In C#, How can I copy a file with arbitrary encoding, reading line by line, without adding or deleting a newline

770 views Asked by At

I need to be able to take a text file with unknown encoding (e.g., UTF-8, UTF-16, ...) and copy it line by line, making specific changes as I go. In this example, I am changing the encoding, however there are other uses for this kind of processing.

What I can't figure out is how to determine if the last line has a newline! Some programs care about the difference between a file with these records:

Rec1<newline>
Rec2<newline>

And a file with these:

Rec1<newline>
Rec2

How can I tell the difference in my code so that I can take appropriate action?

using (StreamReader reader = new StreamReader(sourcePath))
using (StreamWriter writer = new StreamWriter(destinationPath, false, outputEncoding))
{
    bool isFirstLine = true;

    while (!reader.EndOfStream)
    {
        string line = reader.ReadLine();

        if (isFirstLine)
        {
            writer.Write(line);
            isFirstLine = false;
        }
        else
        {
            writer.Write("\r\n" + line);
        }
    }


    //if (LastLineHasNewline)
    //{
    //  writer.Write("\n");
    //}

    writer.Flush();
}

The commented out code is what I want to be able to do, but I can't figure out how to set the condition lastInputLineHadNewline! Remember, I have no a priori knowledge of the input file encoding.

2

There are 2 answers

4
Jon Skeet On BEST ANSWER

Remember, I have no a priori knowledge of the input file encoding.

That's the fundamental problem to solve.

If the file could be using any encoding, then there is no concept of reading "line by line" as you can't possibly tell what the line ending is.

I suggest you first address this part, and the rest will be easy. Now, without knowing the context it's hard to say whether that means you should be asking the user for the encoding, or detecting it heuristically, or something else - but I wouldn't start trying to use the data before you can fully understand it.

3
David Rogers On

As often happens, the moment you go to ask for help, the answer comes to the surface.
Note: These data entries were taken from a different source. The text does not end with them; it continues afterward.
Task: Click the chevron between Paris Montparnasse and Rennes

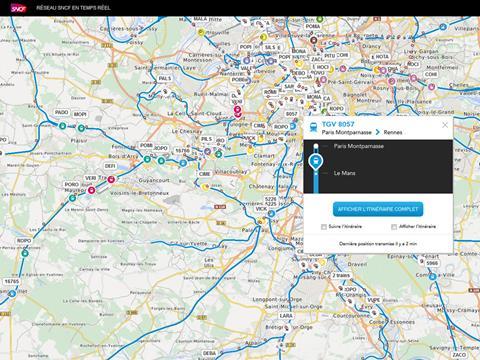Action: click(x=378, y=132)
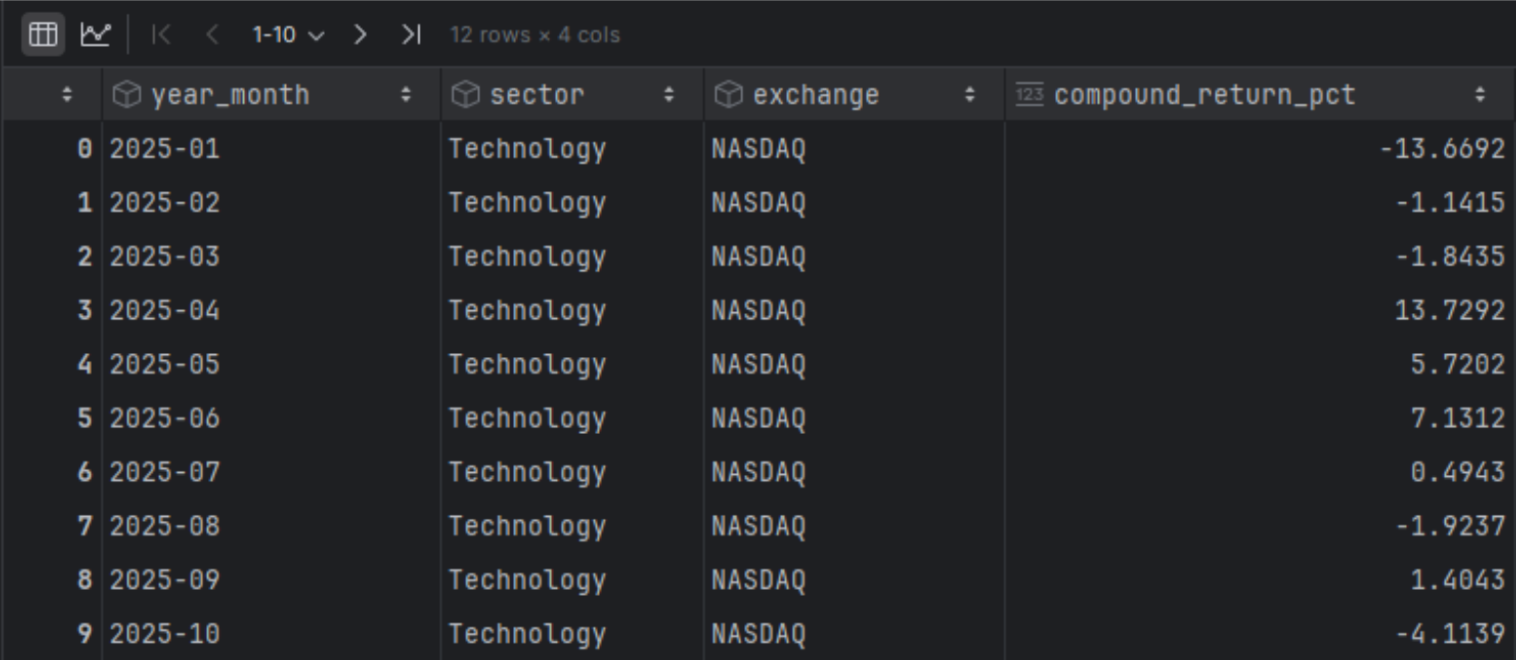Click the index column sort arrows
1516x660 pixels.
67,95
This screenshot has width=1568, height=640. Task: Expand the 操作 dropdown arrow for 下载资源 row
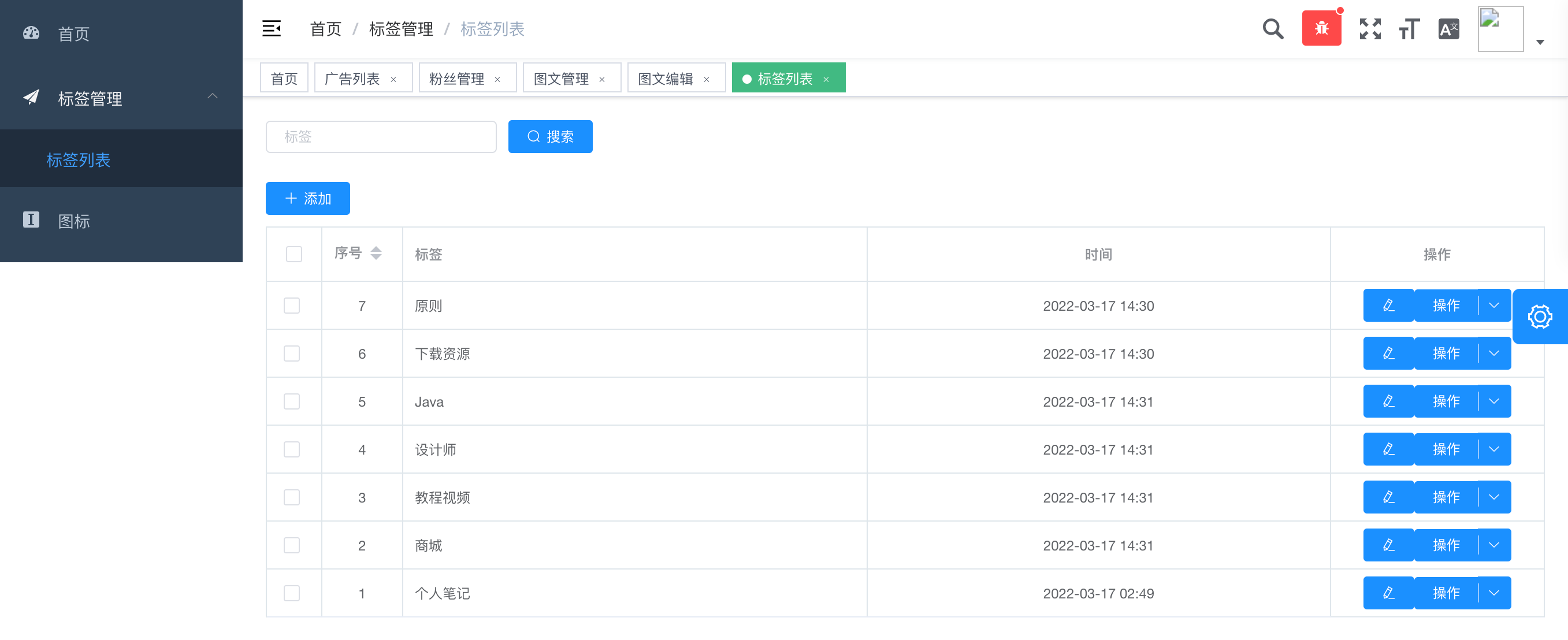point(1493,354)
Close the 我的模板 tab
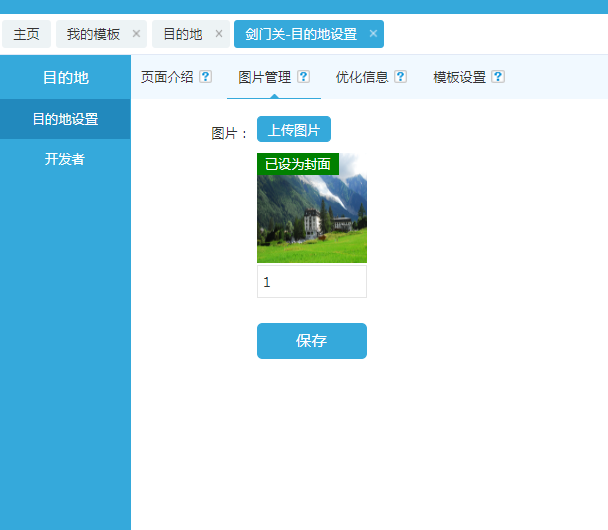The image size is (608, 530). pyautogui.click(x=137, y=34)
The commented out code becomes:

if (LastLineHasNewline(reader))
{
    writer.Write("\n");
}

And the function looks like this:

private static bool LastLineHasNewline(StreamReader reader)
{
    byte[] newlineBytes = reader.CurrentEncoding.GetBytes("\n");
    int newlineByteCount = newlineBytes.Length;

    reader.BaseStream.Seek(-newlineByteCount, SeekOrigin.End);

    byte[] inputBytes = new byte[newlineByteCount];
    reader.BaseStream.Read(inputBytes, 0, newlineByteCount);
    for (int i = 0; i < newlineByteCount; i++)
    {
        if (newlineBytes[i] != inputBytes[i])
            return false;
    }
    return true;
}